_EXERCISE DATA:_
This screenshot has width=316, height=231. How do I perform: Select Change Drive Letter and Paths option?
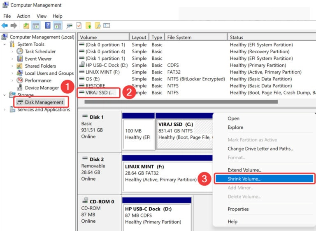[260, 149]
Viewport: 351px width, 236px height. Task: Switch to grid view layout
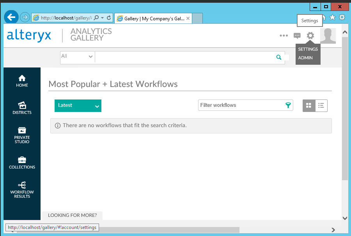[x=309, y=105]
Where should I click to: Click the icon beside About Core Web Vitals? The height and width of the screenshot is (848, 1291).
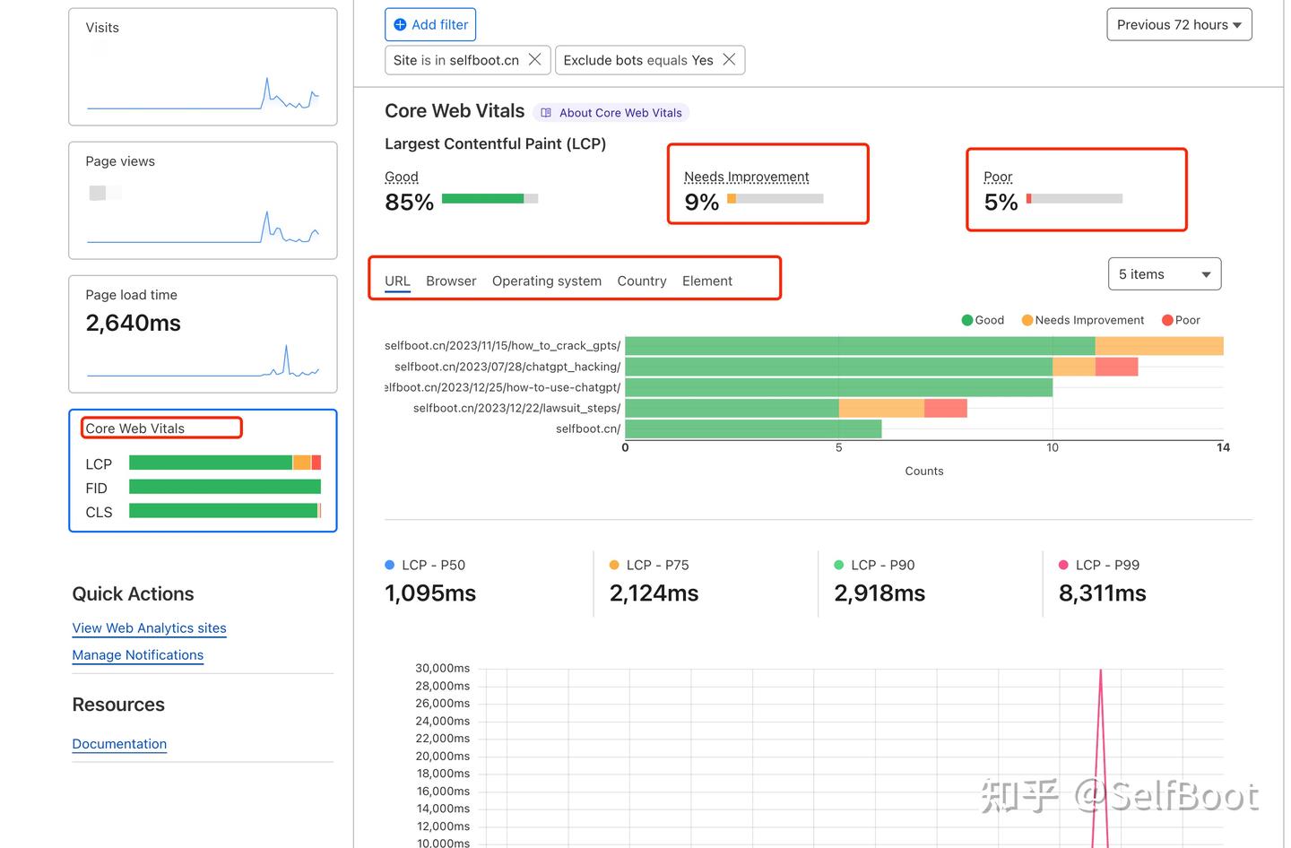(547, 112)
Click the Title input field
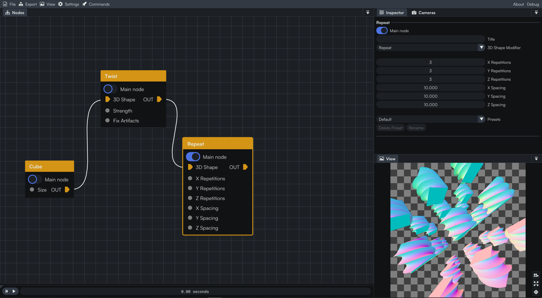Viewport: 542px width, 298px height. tap(430, 39)
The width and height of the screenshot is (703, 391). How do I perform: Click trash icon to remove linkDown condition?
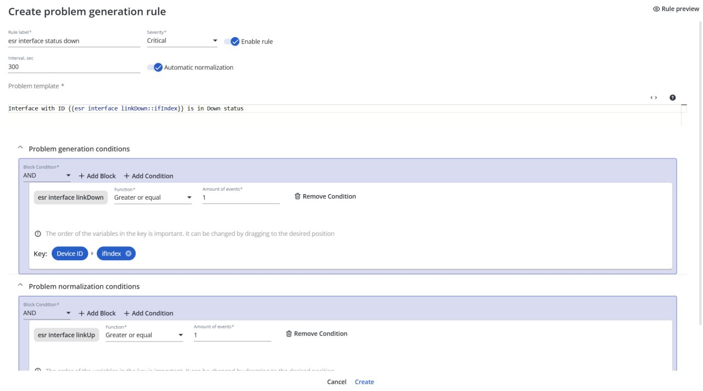tap(298, 196)
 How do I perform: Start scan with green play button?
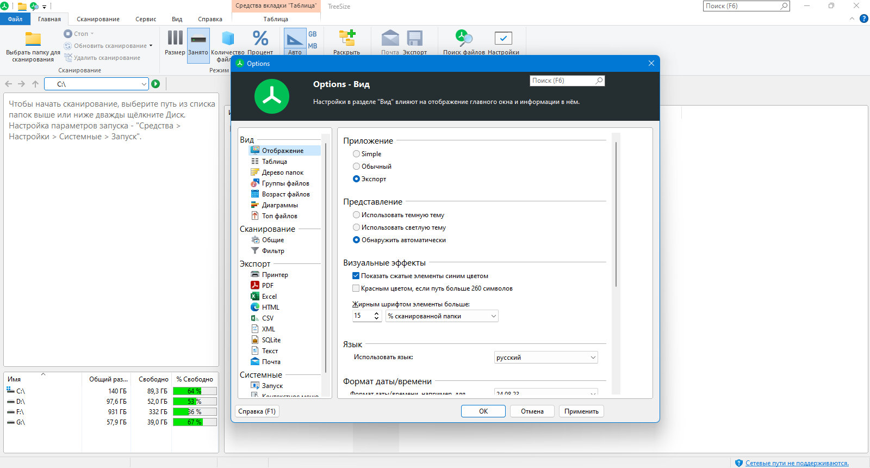coord(156,84)
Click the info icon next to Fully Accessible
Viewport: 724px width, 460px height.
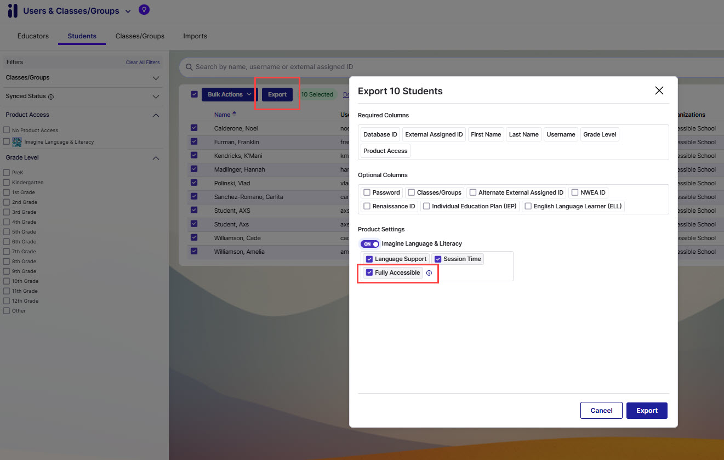coord(429,272)
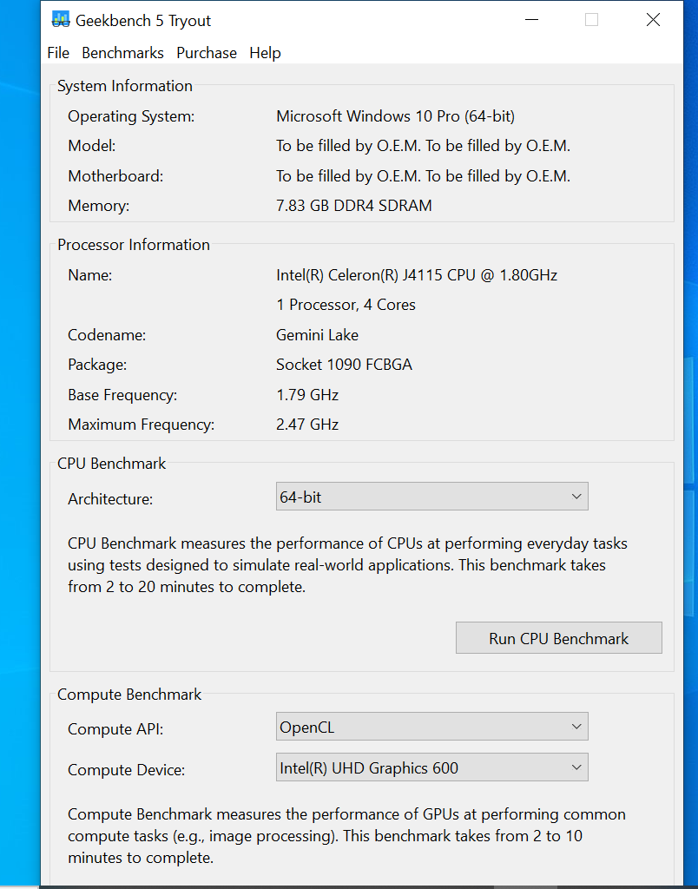
Task: Click the Gemini Lake codename value
Action: pos(317,335)
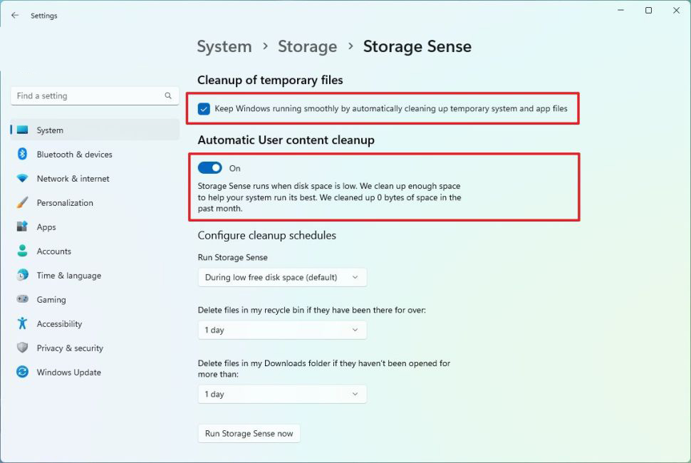691x463 pixels.
Task: Click the Accounts person icon
Action: coord(22,251)
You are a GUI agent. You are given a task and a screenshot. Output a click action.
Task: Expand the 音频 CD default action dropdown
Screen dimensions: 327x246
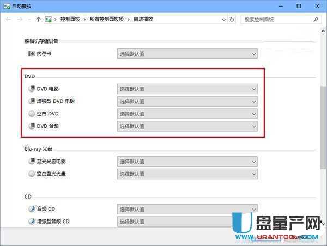pos(187,209)
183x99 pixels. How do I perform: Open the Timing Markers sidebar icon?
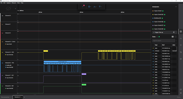click(x=181, y=45)
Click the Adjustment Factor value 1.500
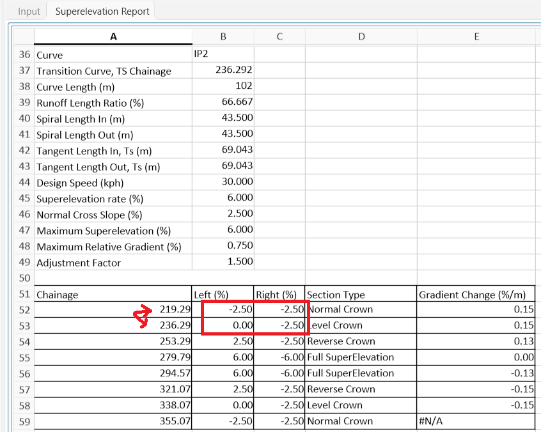 coord(223,263)
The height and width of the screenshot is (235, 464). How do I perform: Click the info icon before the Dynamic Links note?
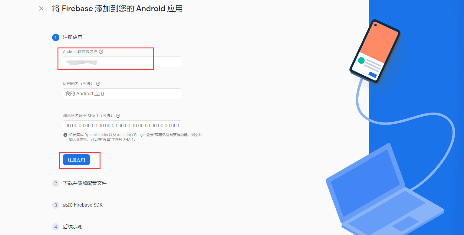pyautogui.click(x=65, y=135)
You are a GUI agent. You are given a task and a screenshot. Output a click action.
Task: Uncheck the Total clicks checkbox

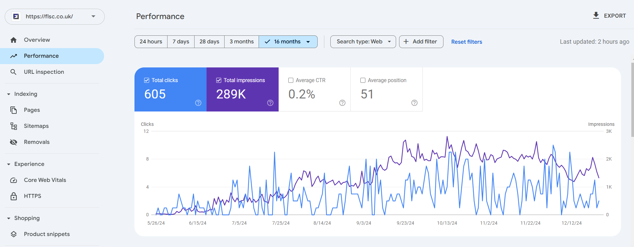point(146,80)
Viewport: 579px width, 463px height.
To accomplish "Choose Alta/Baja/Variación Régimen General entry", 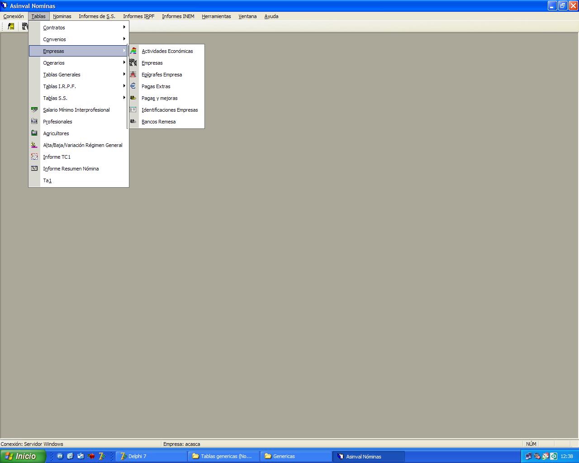I will 82,145.
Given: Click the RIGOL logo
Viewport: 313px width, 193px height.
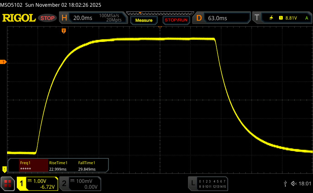Looking at the screenshot, I should coord(19,18).
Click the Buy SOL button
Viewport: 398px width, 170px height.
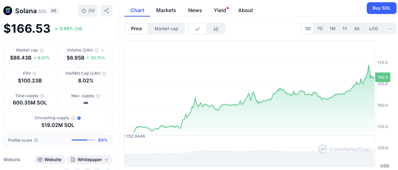381,8
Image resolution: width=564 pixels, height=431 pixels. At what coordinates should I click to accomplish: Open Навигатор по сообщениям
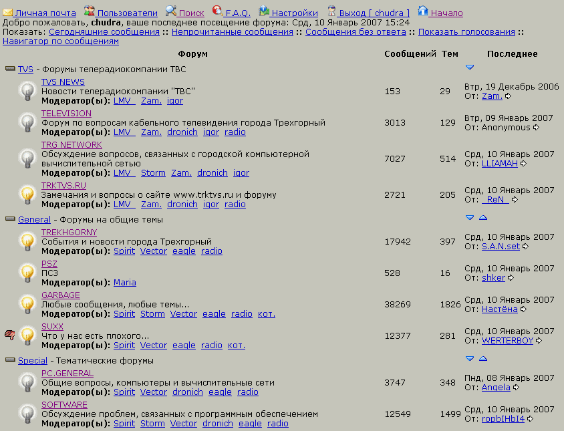click(x=61, y=41)
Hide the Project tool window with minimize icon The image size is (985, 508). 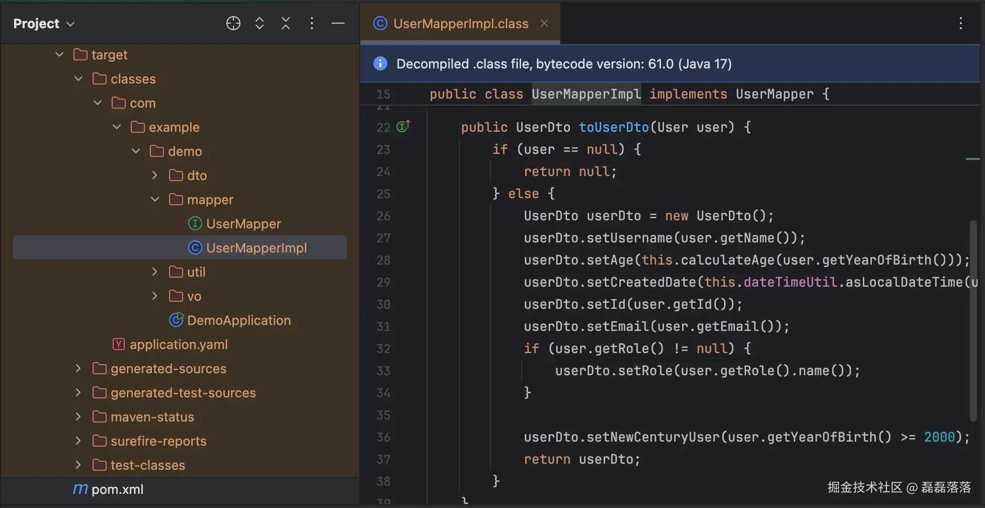click(338, 23)
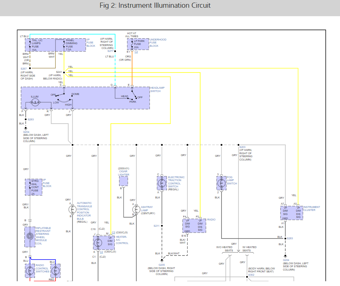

_BRIEF:_ Restate the material word for word from its first line through the line containing "Viewport: 579px width, 463px height.", both included; the pictures do not belong in it.

_REPLY TO THE TASK:_
This screenshot has width=316, height=231. How do I perform: Select Change Drive Letter and Paths option?
[260, 149]
Viewport: 351px width, 236px height. Task: Switch to grid view layout
[x=309, y=105]
Where should I click to: Click the icon beside About Core Web Vitals? The height and width of the screenshot is (848, 1291).
(547, 112)
Click the Title input field
Viewport: 542px width, 298px height. tap(430, 39)
The width and height of the screenshot is (703, 391). How do I perform: Click trash icon to remove linkDown condition?
tap(298, 196)
 How do I perform: Start scan with green play button?
coord(156,84)
Click the info icon next to Fully Accessible
Viewport: 724px width, 460px height.
coord(429,272)
Task: Click the Gemini Lake codename value
Action: pos(317,335)
691x463 pixels.
Task: Click the Accounts person icon
Action: coord(22,251)
You are a GUI agent. You are given a task and a screenshot. Output a click action.
Task: Expand the 音频 CD default action dropdown
Screen dimensions: 327x246
pos(187,209)
183x99 pixels. How do I perform: Open the Timing Markers sidebar icon?
click(x=181, y=45)
Click the Adjustment Factor value 1.500
 coord(223,263)
The height and width of the screenshot is (235, 464). How do I perform: Click the info icon before the Dynamic Links note?
pyautogui.click(x=65, y=135)
You are a GUI agent. You are given a task and a screenshot. Output a click action.
Task: Uncheck the Total clicks checkbox

point(146,80)
Viewport: 579px width, 463px height.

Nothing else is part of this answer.